Saved entries:
|---|

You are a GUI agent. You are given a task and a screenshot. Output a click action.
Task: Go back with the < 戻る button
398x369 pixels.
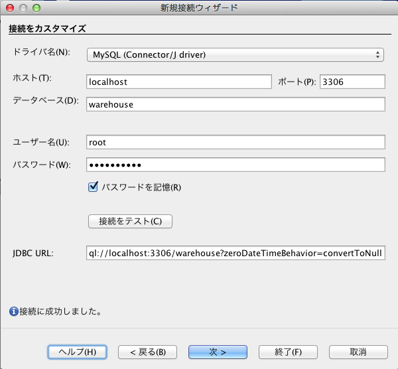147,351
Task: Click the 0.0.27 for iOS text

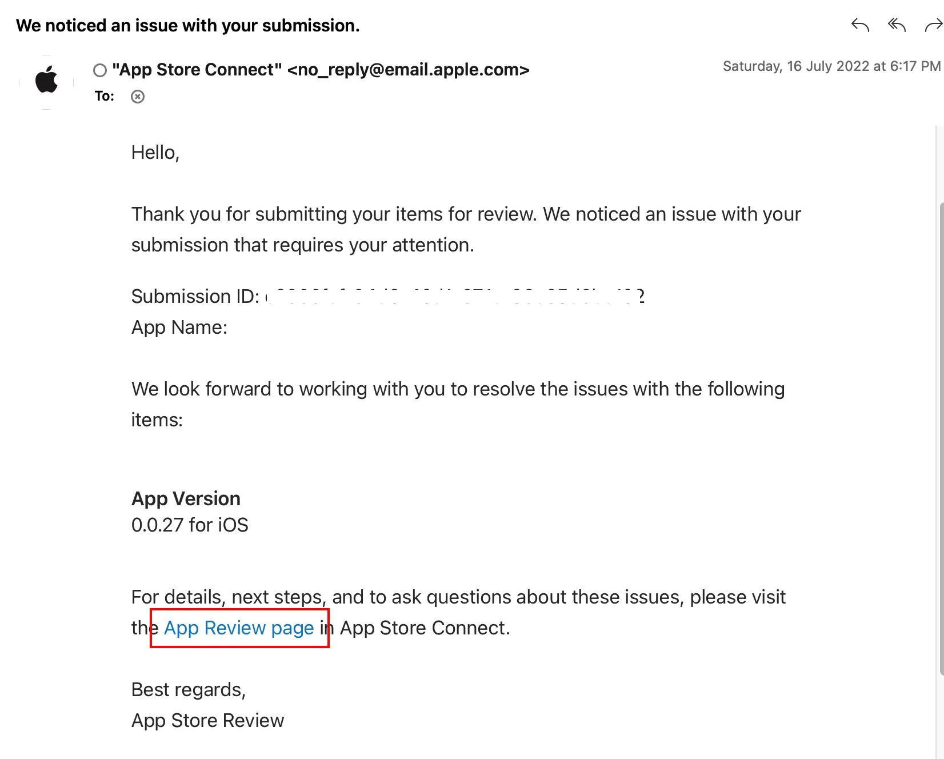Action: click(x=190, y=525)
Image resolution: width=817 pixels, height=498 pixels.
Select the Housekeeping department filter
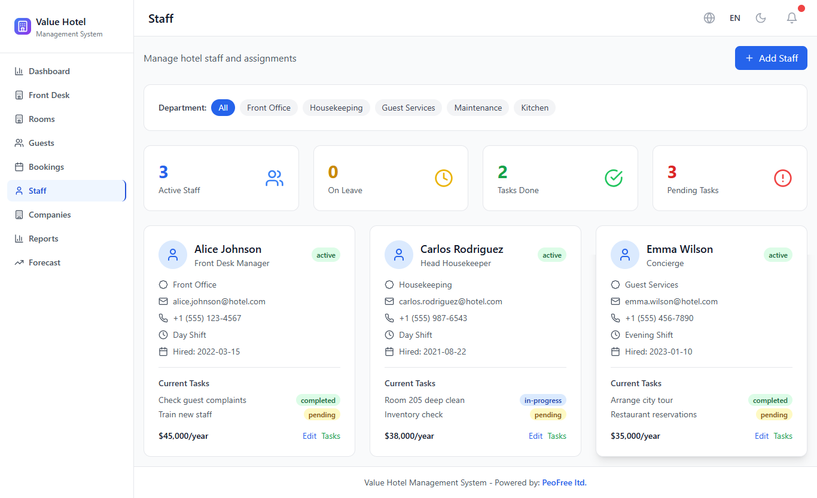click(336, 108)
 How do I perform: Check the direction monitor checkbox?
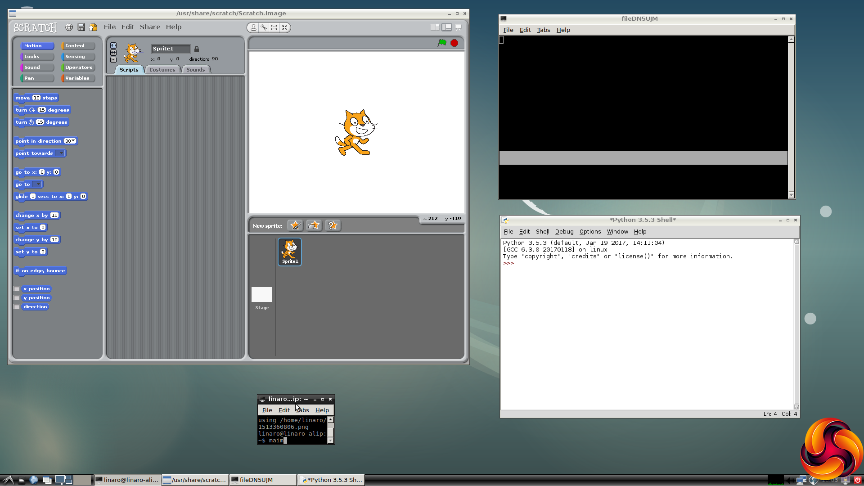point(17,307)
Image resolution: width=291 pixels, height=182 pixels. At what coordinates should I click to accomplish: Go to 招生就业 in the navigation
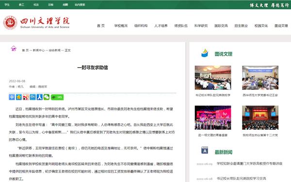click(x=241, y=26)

|---|

• **Problem details**
Return every row above that contains the word "Image", copied in full.

• **Solution to the problem**
Image resolution: width=817 pixels, height=498 pixels.
Image resolution: width=291 pixels, height=182 pixels. At what coordinates should I click to accomplish: Go to 招生就业 in the navigation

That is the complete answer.